LISTED ENTRIES

╭──

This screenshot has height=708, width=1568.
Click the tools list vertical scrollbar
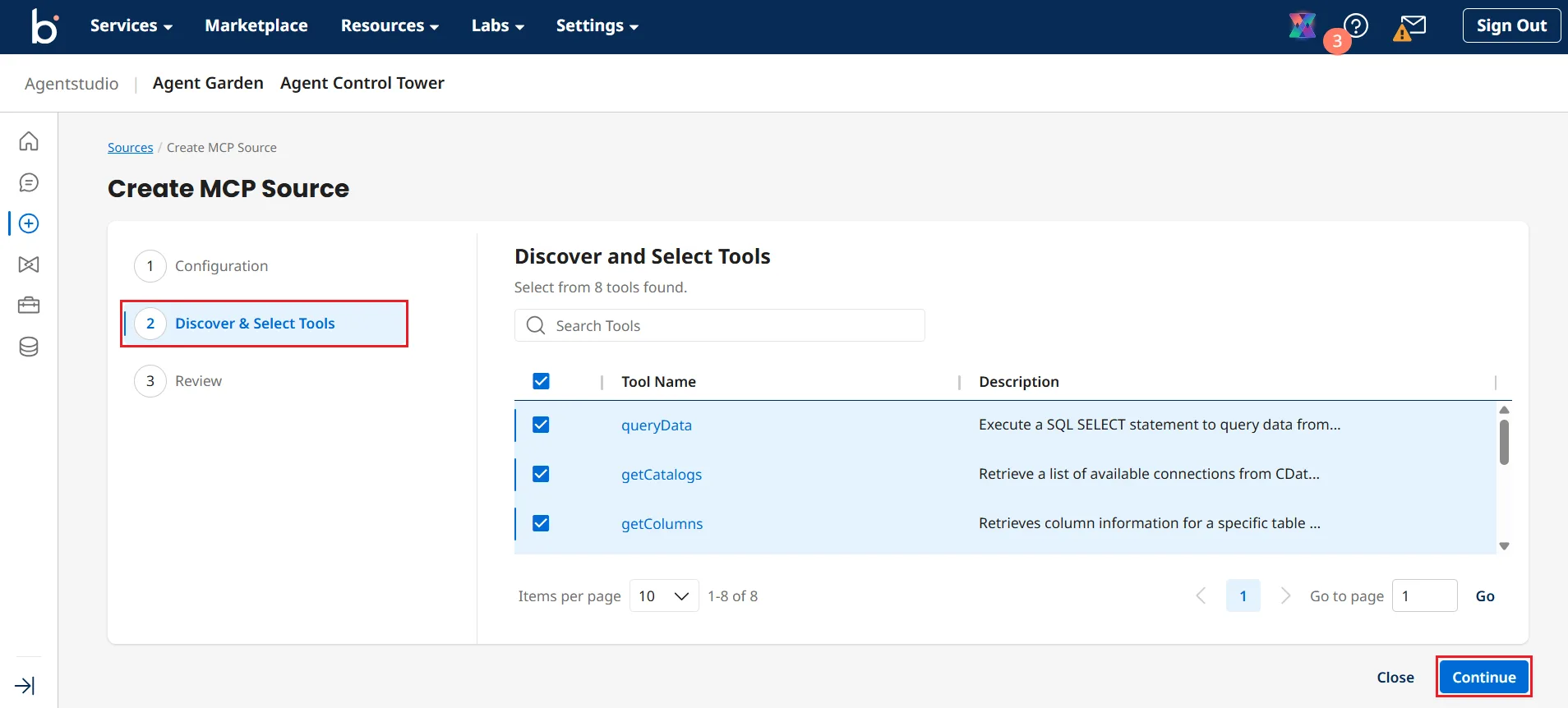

╰──
╭──

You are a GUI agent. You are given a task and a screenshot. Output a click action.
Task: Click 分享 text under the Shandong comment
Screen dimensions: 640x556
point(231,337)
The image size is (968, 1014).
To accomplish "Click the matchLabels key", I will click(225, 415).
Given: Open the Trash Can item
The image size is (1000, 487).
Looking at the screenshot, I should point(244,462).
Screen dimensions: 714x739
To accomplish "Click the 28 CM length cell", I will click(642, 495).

╰──

GOAL OF THE EXERCISE
Only the lines above starting at the line that holds "This screenshot has height=708, width=1568." and ending at the line that holds "Click the tools list vertical scrollbar" are to be repeated, exactly and in full.

PROBLEM SOLUTION
This screenshot has height=708, width=1568.
Click the tools list vertical scrollbar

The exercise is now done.